* Exercise tasks:
A. From the AI art discussion, print the passage between "As for artists" and "or by interface.", inclusive.
B. Answer these from the AI art discussion:
(i) Which painter does the opening paragraph challenge the reader to beat with a living artist?
(ii) Who is named as an artist of formidable skill?
(iii) According to the final paragraph, what is expressing your creativity?

* Given text:
—————

Then you don't have a clue how AI art works. You're also utterly blind to the state of art today versus art in the past. Find me an artist alive today better than Repin. Go on, try. We're not getting anything better than the old material that already exists, and haven't been for a very long time.
I've written quite a few posts on this very forum about various types of art, be it of the modern degenerate kind or otherwise. I'd venture a guess that I know more about art than you do and I certainly appreciate it enough to not want it replaced and even regurgitated by AI generated facsimiles. Even if it were true that we don't get anything good nowadays, the decimation of paying jobs for artists may lead to us not having anything NEW worth looking at ever again. Many of the most recognisable and best works of art were commissioned and while it is certain that painters won't disappear there will be fewer of them and most of the "art" will be supplanted by output and trapped in an endless cycle of repeating patterns and styles drawn from digital noise.

As for artists of formidable skill, Giovanni Gasparo comes to mind even if I don't really like most of his paintings he definitely is a talented painter. And on top of that he causes a lot of drama among progressive types, so there's also that. I don't know if he is better than Riepin but you don't know that either so it's fine.

Rather a lot of input is required, actually - you need to figure out a very specific prompt, you need to try it a lot of times until you get the right output, and in most cases you're going to need to provide a sketch, because it (currently) doesn't understand language well enough for you to describe the composition of the scene in words. Moreover, expressing your creativity is not knowing how to draw a straight line, it's taking what's in your head and putting it into a visible image. Whether that be by hand or by interface.

—————

(Element and text location data)
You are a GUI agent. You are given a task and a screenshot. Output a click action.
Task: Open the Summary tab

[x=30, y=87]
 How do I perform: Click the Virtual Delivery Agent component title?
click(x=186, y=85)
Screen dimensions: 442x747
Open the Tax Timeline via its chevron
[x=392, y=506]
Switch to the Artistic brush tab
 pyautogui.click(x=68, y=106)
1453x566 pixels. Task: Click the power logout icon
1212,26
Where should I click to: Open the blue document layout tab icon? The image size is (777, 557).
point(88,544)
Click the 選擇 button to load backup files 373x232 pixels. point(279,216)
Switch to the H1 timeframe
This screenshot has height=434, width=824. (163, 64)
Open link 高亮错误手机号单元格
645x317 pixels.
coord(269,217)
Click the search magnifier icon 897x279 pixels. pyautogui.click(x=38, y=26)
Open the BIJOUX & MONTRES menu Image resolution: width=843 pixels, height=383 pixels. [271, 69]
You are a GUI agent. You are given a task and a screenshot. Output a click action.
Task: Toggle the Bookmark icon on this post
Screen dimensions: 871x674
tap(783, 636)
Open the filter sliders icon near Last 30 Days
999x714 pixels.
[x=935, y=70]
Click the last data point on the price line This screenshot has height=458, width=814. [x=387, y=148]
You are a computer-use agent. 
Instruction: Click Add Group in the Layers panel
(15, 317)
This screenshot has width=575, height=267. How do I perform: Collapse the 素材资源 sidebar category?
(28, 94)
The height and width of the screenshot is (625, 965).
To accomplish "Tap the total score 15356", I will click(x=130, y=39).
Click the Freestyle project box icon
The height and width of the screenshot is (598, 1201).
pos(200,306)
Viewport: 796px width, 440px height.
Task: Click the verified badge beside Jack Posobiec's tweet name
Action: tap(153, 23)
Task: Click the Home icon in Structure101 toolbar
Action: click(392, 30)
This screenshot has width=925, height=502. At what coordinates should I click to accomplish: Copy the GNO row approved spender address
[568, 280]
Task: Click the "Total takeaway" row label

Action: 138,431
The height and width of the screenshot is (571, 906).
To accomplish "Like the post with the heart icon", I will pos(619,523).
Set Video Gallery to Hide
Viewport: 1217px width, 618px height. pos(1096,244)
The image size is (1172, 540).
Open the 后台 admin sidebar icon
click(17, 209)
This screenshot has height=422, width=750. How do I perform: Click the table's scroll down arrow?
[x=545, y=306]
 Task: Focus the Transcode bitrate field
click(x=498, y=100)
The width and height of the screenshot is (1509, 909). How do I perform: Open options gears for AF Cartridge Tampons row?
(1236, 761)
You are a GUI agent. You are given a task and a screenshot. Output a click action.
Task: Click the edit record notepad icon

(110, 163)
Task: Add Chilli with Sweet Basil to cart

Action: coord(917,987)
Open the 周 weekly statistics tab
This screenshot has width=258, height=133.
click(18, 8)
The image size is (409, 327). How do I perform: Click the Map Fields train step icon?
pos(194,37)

—————

* The answers:
A.
As for artists of formidable skill, Giovanni Gasparo comes to mind even if I don't really like most of his paintings he definitely is a talented painter. And on top of that he causes a lot of drama among progressive types, so there's also that. I don't know if he is better than Riepin but you don't know that either so it's fine.

Rather a lot of input is required, actually - you need to figure out a very specific prompt, you need to try it a lot of times until you get the right output, and in most cases you're going to need to provide a sketch, because it (currently) doesn't understand language well enough for you to describe the composition of the scene in words. Moreover, expressing your creativity is not knowing how to draw a straight line, it's taking what's in your head and putting it into a visible image. Whether that be by hand or by interface.

B.
(i) Repin
(ii) Giovanni Gasparo
(iii) Taking what's in your head and putting it into a visible image